Written By Krishna on Tuesday, June 12, 2012 | 7:39 PM

Note:The Club of Rome was founded in 1968 by Italian industrialist, Aurelio Peccei as a global think tank that deals with a variety of international political issues and "the problematique". The Club comprises of "scientists, economists, businessmen, international high civil servants, heads of state and former heads of state from all five continents who are convinced that the future of humankind is not determined once and for all and that each human being can contribute to the improvement of our societies."

It has been argued that the Club is a Neo-Malthusian organization. Thomas Robert Malthus had argued that birth rate needs to be lowered.

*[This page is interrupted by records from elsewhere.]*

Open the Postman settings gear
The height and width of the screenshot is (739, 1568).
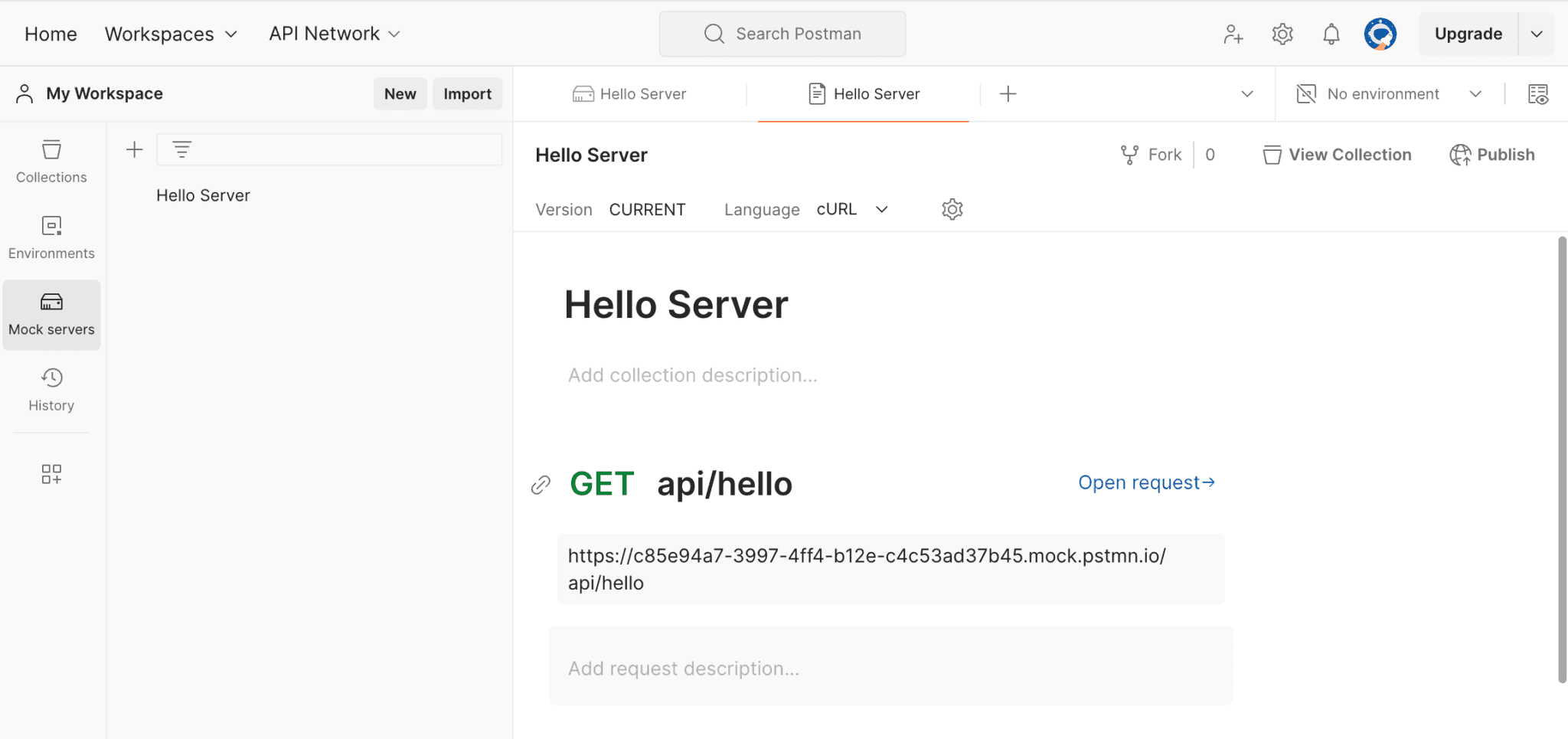point(1282,34)
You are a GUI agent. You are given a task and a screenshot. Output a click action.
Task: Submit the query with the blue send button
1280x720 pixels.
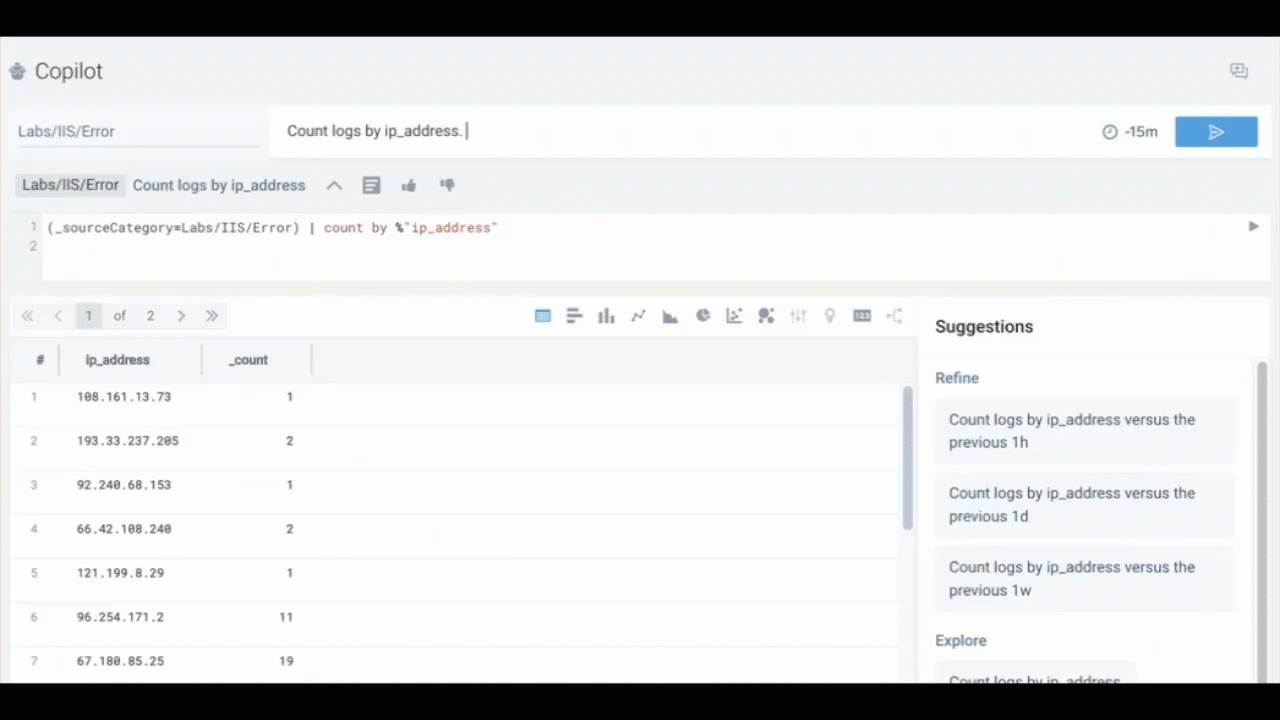[1216, 132]
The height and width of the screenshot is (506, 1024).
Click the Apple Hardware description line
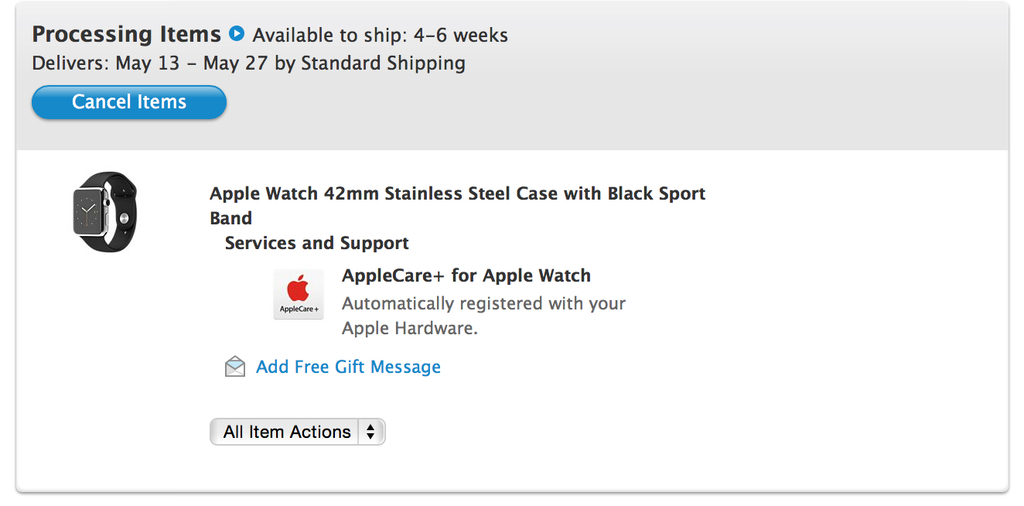click(x=409, y=328)
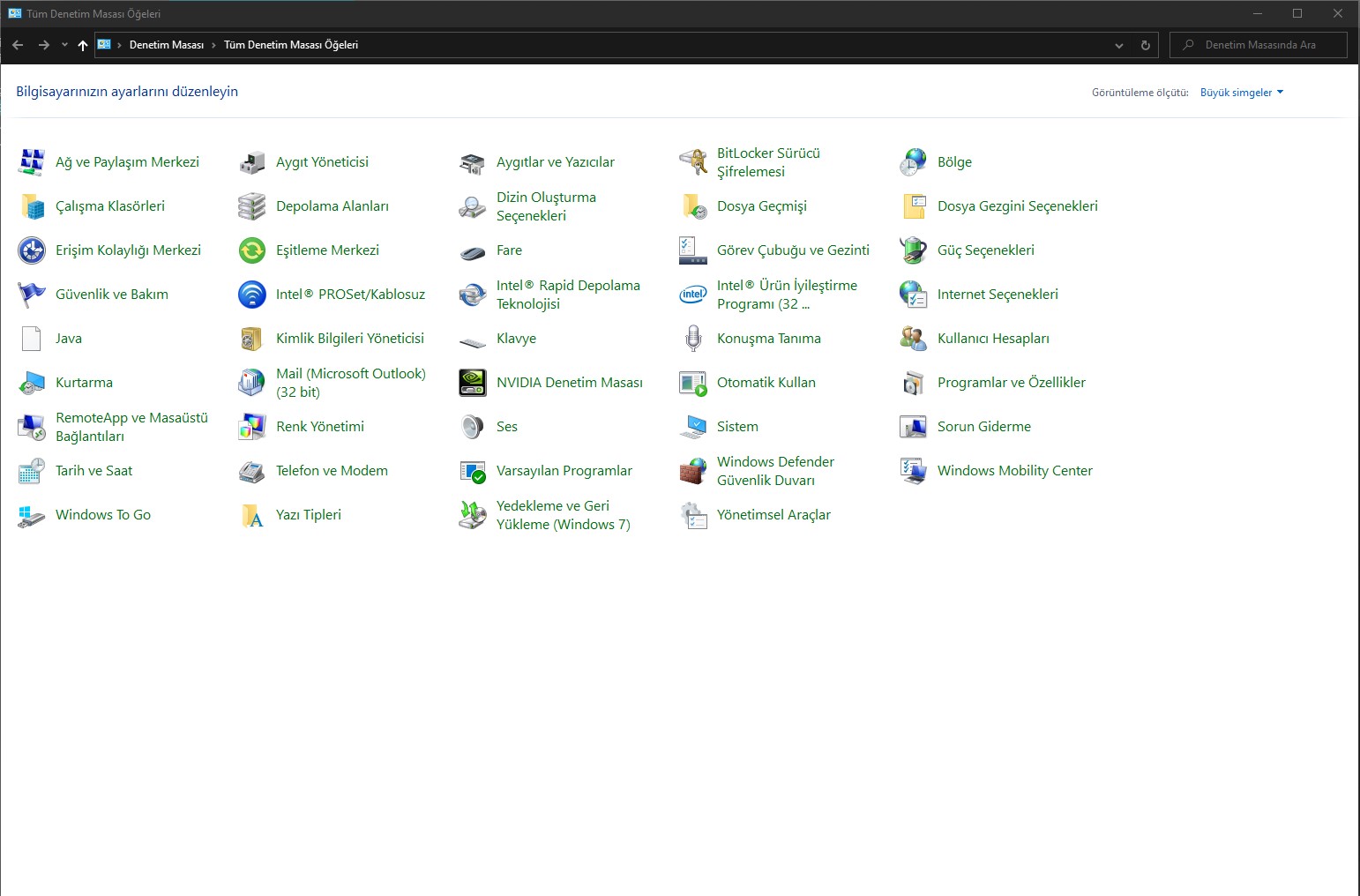The width and height of the screenshot is (1360, 896).
Task: Go up one folder level
Action: click(x=83, y=45)
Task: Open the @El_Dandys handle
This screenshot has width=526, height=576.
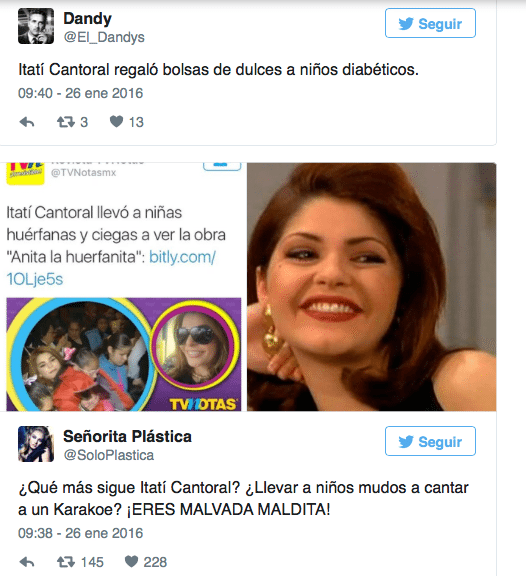Action: coord(104,37)
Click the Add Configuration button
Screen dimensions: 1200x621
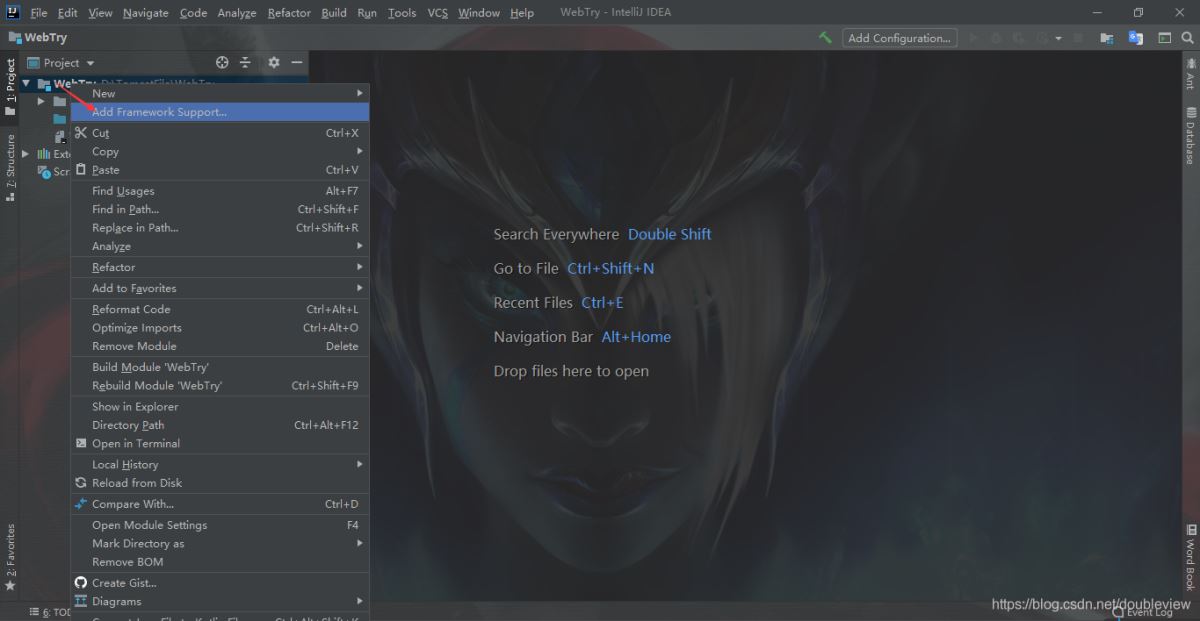pos(899,38)
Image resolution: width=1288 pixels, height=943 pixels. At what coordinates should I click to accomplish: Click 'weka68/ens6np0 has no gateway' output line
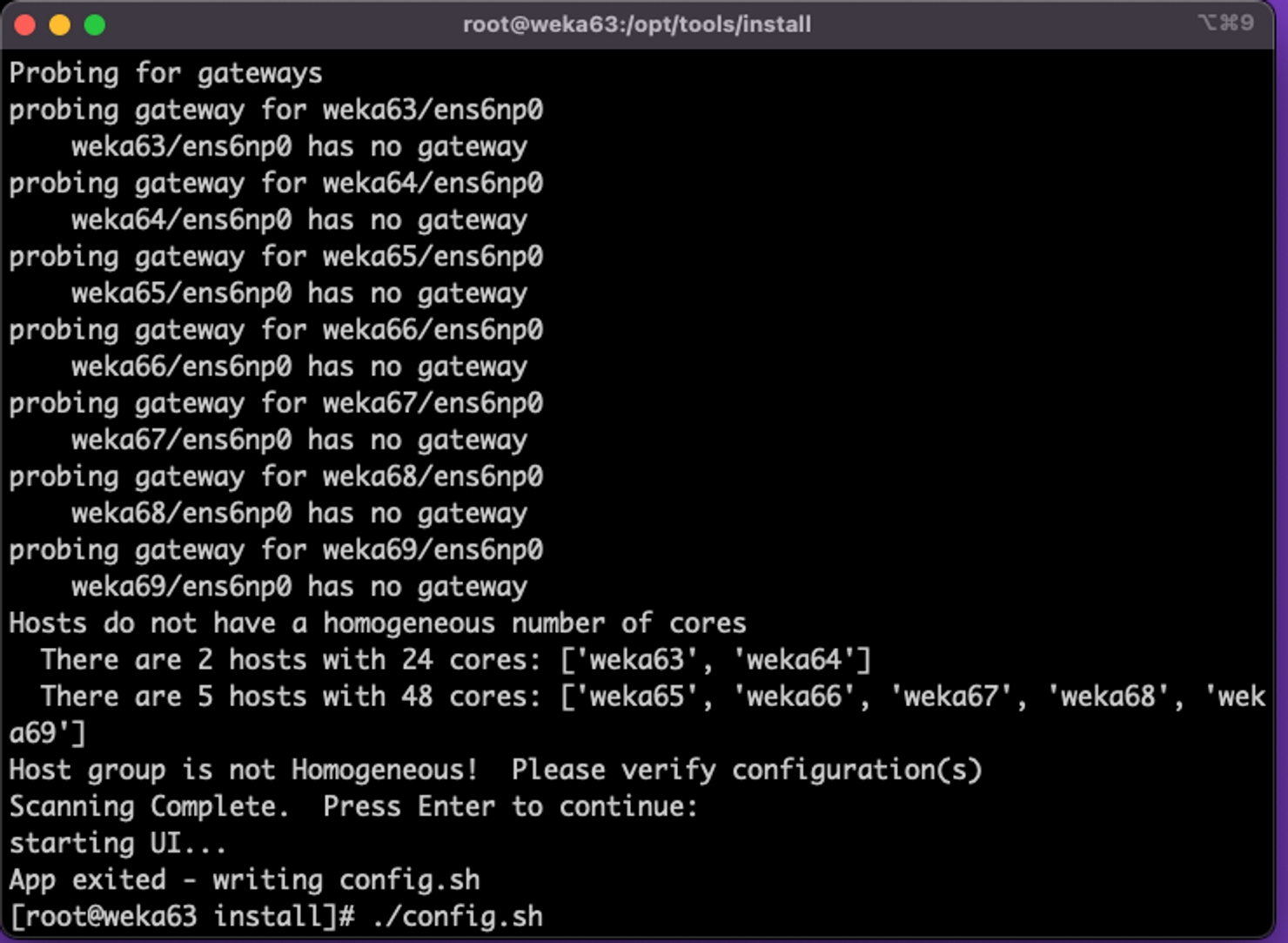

The Club's 1972 report, "Limits to Growth" chose not to engage with the world's richest 20 per cent of the population that consume 86 per cent of its goods and services and did not suggest ways to reverse the trend. In another book, The First Global Revolution by the Club, it is made to appear as if democracy is responsible for the sluggish economy, the scarcity and uncertainties. Fake democracy is responsible indeed. There is need for more genuine participatory democracy especially in dealing with natural resource because 'representation politics' of parliamentary democracy stands exposed by representing the interest of the top 20 % of the population.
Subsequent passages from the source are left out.